* _PROBLEM DESCRIPTION_
In your reply, write out each entry exactly as given.

Data excerpts:
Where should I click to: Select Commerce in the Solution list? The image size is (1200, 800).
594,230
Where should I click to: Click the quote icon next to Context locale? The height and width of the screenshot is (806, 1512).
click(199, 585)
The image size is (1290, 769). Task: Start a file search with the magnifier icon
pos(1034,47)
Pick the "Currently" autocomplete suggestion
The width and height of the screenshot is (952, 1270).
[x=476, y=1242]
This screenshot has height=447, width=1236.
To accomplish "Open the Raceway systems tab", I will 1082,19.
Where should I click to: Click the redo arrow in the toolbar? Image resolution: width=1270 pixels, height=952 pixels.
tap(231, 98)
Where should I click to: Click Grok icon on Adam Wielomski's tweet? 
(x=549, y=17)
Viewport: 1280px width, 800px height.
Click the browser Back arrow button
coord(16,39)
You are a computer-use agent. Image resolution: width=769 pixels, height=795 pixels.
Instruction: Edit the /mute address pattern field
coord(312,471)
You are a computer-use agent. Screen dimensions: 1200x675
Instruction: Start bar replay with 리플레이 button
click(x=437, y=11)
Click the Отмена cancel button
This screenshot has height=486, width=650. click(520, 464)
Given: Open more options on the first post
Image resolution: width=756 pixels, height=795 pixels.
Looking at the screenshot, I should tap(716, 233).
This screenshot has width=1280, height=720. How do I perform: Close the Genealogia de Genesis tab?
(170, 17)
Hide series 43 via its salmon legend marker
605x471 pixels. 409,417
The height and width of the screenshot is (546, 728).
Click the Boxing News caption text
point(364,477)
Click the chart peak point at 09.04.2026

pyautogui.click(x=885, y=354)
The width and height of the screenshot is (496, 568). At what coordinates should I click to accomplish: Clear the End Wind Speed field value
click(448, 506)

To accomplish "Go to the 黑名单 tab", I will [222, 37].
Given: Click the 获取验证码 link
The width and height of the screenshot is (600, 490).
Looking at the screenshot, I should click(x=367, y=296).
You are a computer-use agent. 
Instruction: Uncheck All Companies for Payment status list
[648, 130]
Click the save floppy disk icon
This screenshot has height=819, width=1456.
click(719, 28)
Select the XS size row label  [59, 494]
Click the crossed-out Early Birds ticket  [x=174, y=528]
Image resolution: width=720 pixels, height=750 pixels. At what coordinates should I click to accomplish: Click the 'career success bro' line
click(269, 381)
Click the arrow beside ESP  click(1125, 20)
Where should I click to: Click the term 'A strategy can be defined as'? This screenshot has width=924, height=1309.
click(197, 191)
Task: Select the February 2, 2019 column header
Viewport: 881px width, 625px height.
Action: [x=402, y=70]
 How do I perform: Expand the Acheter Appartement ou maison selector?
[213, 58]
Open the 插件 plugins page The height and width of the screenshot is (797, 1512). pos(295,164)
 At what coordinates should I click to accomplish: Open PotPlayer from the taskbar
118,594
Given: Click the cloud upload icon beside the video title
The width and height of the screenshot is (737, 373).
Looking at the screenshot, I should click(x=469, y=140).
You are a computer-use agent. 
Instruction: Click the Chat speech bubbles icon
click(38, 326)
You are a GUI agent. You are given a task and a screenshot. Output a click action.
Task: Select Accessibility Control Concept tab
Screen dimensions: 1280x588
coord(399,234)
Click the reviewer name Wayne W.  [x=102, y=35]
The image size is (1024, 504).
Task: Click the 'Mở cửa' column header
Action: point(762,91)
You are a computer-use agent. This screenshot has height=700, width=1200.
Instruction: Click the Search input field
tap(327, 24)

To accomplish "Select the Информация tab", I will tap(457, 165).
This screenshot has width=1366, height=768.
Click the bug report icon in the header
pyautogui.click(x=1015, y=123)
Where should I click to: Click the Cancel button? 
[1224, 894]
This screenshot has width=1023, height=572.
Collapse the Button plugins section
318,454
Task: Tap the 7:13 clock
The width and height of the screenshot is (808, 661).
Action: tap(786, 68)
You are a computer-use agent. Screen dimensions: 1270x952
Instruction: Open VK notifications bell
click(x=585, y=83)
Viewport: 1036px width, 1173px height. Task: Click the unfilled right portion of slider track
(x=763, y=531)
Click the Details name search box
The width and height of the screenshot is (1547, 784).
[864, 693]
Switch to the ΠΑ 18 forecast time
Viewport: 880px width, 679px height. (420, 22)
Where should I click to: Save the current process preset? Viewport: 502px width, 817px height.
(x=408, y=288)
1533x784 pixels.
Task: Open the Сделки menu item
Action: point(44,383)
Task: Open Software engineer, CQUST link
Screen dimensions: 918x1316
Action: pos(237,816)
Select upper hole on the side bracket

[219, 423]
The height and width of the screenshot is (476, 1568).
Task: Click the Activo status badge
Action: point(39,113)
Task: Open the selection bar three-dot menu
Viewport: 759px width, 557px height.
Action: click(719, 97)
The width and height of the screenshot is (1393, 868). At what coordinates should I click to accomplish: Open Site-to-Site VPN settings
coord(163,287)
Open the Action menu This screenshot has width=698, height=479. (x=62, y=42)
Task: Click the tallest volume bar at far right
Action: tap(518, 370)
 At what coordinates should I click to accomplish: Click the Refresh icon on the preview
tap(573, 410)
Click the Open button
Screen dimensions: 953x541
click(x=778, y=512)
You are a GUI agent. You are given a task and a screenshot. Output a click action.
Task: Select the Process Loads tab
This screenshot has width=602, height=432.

* _TASK OUTPUT_
Where should I click to: Select Commerce in the Solution list? The image size is (1200, 800).
594,230
Where should I click to: Click the quote icon next to Context locale? The height and width of the screenshot is (806, 1512).
click(199, 585)
The image size is (1290, 769). Task: Start a file search with the magnifier icon
pos(1034,47)
Pick the "Currently" autocomplete suggestion
The width and height of the screenshot is (952, 1270).
[x=476, y=1242]
This screenshot has height=447, width=1236.
To accomplish "Open the Raceway systems tab", I will 1082,19.
Where should I click to: Click the redo arrow in the toolbar? Image resolution: width=1270 pixels, height=952 pixels.
tap(231, 98)
Where should I click to: Click Grok icon on Adam Wielomski's tweet? 
(x=549, y=17)
Viewport: 1280px width, 800px height.
Click the browser Back arrow button
coord(16,39)
You are a computer-use agent. Image resolution: width=769 pixels, height=795 pixels.
Instruction: Edit the /mute address pattern field
coord(312,471)
You are a computer-use agent. Screen dimensions: 1200x675
Instruction: Start bar replay with 리플레이 button
click(x=437, y=11)
Click the Отмена cancel button
This screenshot has height=486, width=650. click(520, 464)
Given: Open more options on the first post
Image resolution: width=756 pixels, height=795 pixels.
Looking at the screenshot, I should tap(716, 233).
This screenshot has width=1280, height=720. How do I perform: Close the Genealogia de Genesis tab?
(170, 17)
Hide series 43 via its salmon legend marker
605x471 pixels. 409,417
The height and width of the screenshot is (546, 728).
Click the Boxing News caption text
point(364,477)
Click the chart peak point at 09.04.2026

pyautogui.click(x=885, y=354)
The width and height of the screenshot is (496, 568). At what coordinates should I click to accomplish: Clear the End Wind Speed field value
click(448, 506)

To accomplish "Go to the 黑名单 tab", I will [222, 37].
Given: Click the 获取验证码 link
The width and height of the screenshot is (600, 490).
Looking at the screenshot, I should click(x=367, y=296).
You are a computer-use agent. 
Instruction: Uncheck All Companies for Payment status list
[648, 130]
Click the save floppy disk icon
This screenshot has height=819, width=1456.
click(719, 28)
Select the XS size row label  [59, 494]
Click the crossed-out Early Birds ticket  [x=174, y=528]
Image resolution: width=720 pixels, height=750 pixels. At what coordinates should I click to accomplish: Click the 'career success bro' line
click(269, 381)
Click the arrow beside ESP  click(1125, 20)
Where should I click to: Click the term 'A strategy can be defined as'? This screenshot has width=924, height=1309.
click(197, 191)
Task: Select the February 2, 2019 column header
Viewport: 881px width, 625px height.
Action: [x=402, y=70]
 How do I perform: Expand the Acheter Appartement ou maison selector?
[213, 58]
Open the 插件 plugins page The height and width of the screenshot is (797, 1512). pos(295,164)
 At what coordinates should I click to accomplish: Open PotPlayer from the taskbar
118,594
Given: Click the cloud upload icon beside the video title
The width and height of the screenshot is (737, 373).
Looking at the screenshot, I should click(x=469, y=140).
You are a computer-use agent. 
Instruction: Click the Chat speech bubbles icon
click(38, 326)
You are a GUI agent. You are given a task and a screenshot. Output a click action.
Task: Select Accessibility Control Concept tab
Screen dimensions: 1280x588
coord(399,234)
Click the reviewer name Wayne W.  [x=102, y=35]
The image size is (1024, 504).
Task: Click the 'Mở cửa' column header
Action: point(762,91)
You are a computer-use agent. This screenshot has height=700, width=1200.
Instruction: Click the Search input field
tap(327, 24)

To accomplish "Select the Информация tab", I will tap(457, 165).
This screenshot has width=1366, height=768.
Click the bug report icon in the header
pyautogui.click(x=1015, y=123)
Where should I click to: Click the Cancel button? 
[1224, 894]
This screenshot has width=1023, height=572.
Collapse the Button plugins section
318,454
Task: Tap the 7:13 clock
The width and height of the screenshot is (808, 661).
Action: tap(786, 68)
You are a computer-use agent. Screen dimensions: 1270x952
Instruction: Open VK notifications bell
click(x=585, y=83)
Viewport: 1036px width, 1173px height. Task: Click the unfilled right portion of slider track
(x=763, y=531)
Click the Details name search box
The width and height of the screenshot is (1547, 784).
[864, 693]
Switch to the ΠΑ 18 forecast time
Viewport: 880px width, 679px height. (420, 22)
Where should I click to: Save the current process preset? Viewport: 502px width, 817px height.
(x=408, y=288)
1533x784 pixels.
Task: Open the Сделки menu item
Action: point(44,383)
Task: Open Software engineer, CQUST link
Screen dimensions: 918x1316
Action: pos(237,816)
Select upper hole on the side bracket

[219, 423]
The height and width of the screenshot is (476, 1568).
Task: Click the Activo status badge
Action: point(39,113)
Task: Open the selection bar three-dot menu
Viewport: 759px width, 557px height.
Action: click(719, 97)
The width and height of the screenshot is (1393, 868). At what coordinates should I click to accomplish: Open Site-to-Site VPN settings
coord(163,287)
Open the Action menu This screenshot has width=698, height=479. (x=62, y=42)
Task: Click the tallest volume bar at far right
Action: tap(518, 370)
 At what coordinates should I click to accomplish: Click the Refresh icon on the preview
tap(573, 410)
Click the Open button
Screen dimensions: 953x541
click(x=778, y=512)
You are a GUI agent. You are given a task and a screenshot. Output a click action.
Task: Select the Process Loads tab
This screenshot has width=602, height=432.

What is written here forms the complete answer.